Adoption of Amendment/Revision by Board and Membership. Most often the final document should be adopted by both the governing body and the membership, but specifics on the process would be governed by the Bylaws themselves.
Review of Policies. Any current policies should be reviewed generally during the early bylaws process to determine if any policies should actually be in the governing documents. However, review and revision of the policies can be done later, in that these policies do not usually follow the cumbersome process of bylaws amendments and may only need to be approved by the board. There are several options for addressing policy modifications, depending on the committee’s willingness to take on several tasks at once and available resources:
- Have the committee or subcommittee review policies for change during the process described above,
- Have the committee or subcommittee review policies for change beginning near the end of the process described above (the committee will find itself in a lull about the time the final document is completed and sent to members for comment), or
- Have the committee or subcommittee review policies for change following the process described above.
In my opinion, the second option is the most logical, in that the process and language of the governing documents will be fresh in everyone’s minds. By the time the process is concluded, some members may have difficulty in getting started on another project.
My role has ranged from getting thoughts on what was needed and then drafting the entire revision (which was then adopted unanimously) to being engaged at certain points in the process to just consulting. That also can vary considerably depending on the proposed changes and the organization.

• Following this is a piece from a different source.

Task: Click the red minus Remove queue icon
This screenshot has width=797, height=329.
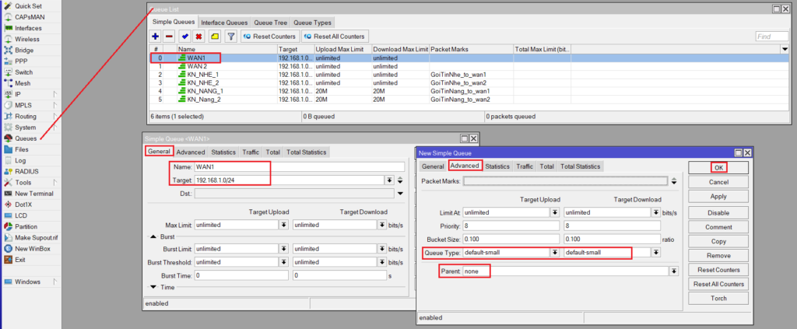Action: point(169,37)
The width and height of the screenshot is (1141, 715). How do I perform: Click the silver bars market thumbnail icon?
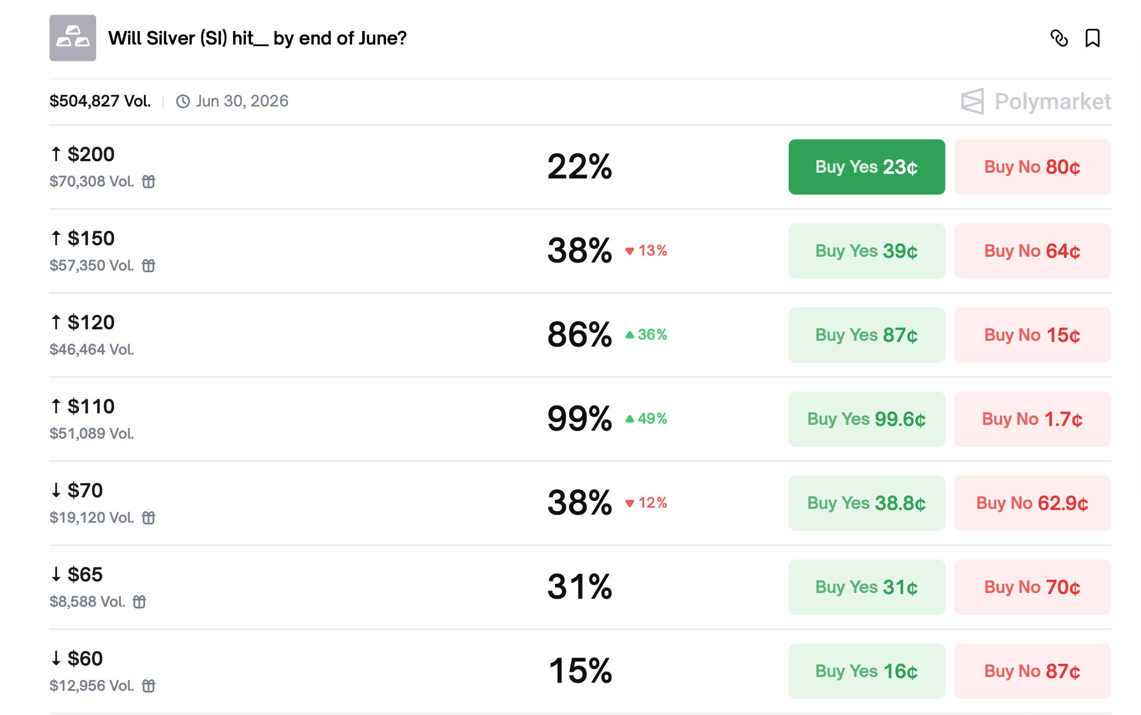[x=73, y=38]
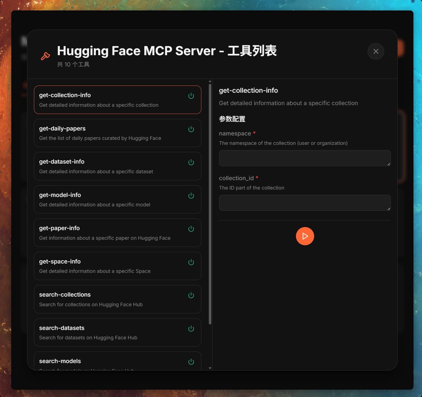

The goal of any bylaws amendment or revision is to create a document that is clear, understandable to members, and not in need of regular interpretation. Some organizations seem to exist in large part to regularly consider bylaws amendments, which is unfortunate. The hope of a good bylaws revision process is to create a document that allows the organization to get back to the purpose (or purposes) for which it was created, and not to be constantly revisiting bylaws language.
Jim Slaughter is an attorney, Certified Professional Parliamentarian, Professional Registered Parliamentarian, and past President of the American College of Parliamentary Lawyers. He is author of four books on association meeting procedure, including Robert’s Rules of Order Fast Track and Notes and Comments on Robert’s Rules, Fifth Edition. For charts and articles on meeting procedure, visit www.jimslaughter.com.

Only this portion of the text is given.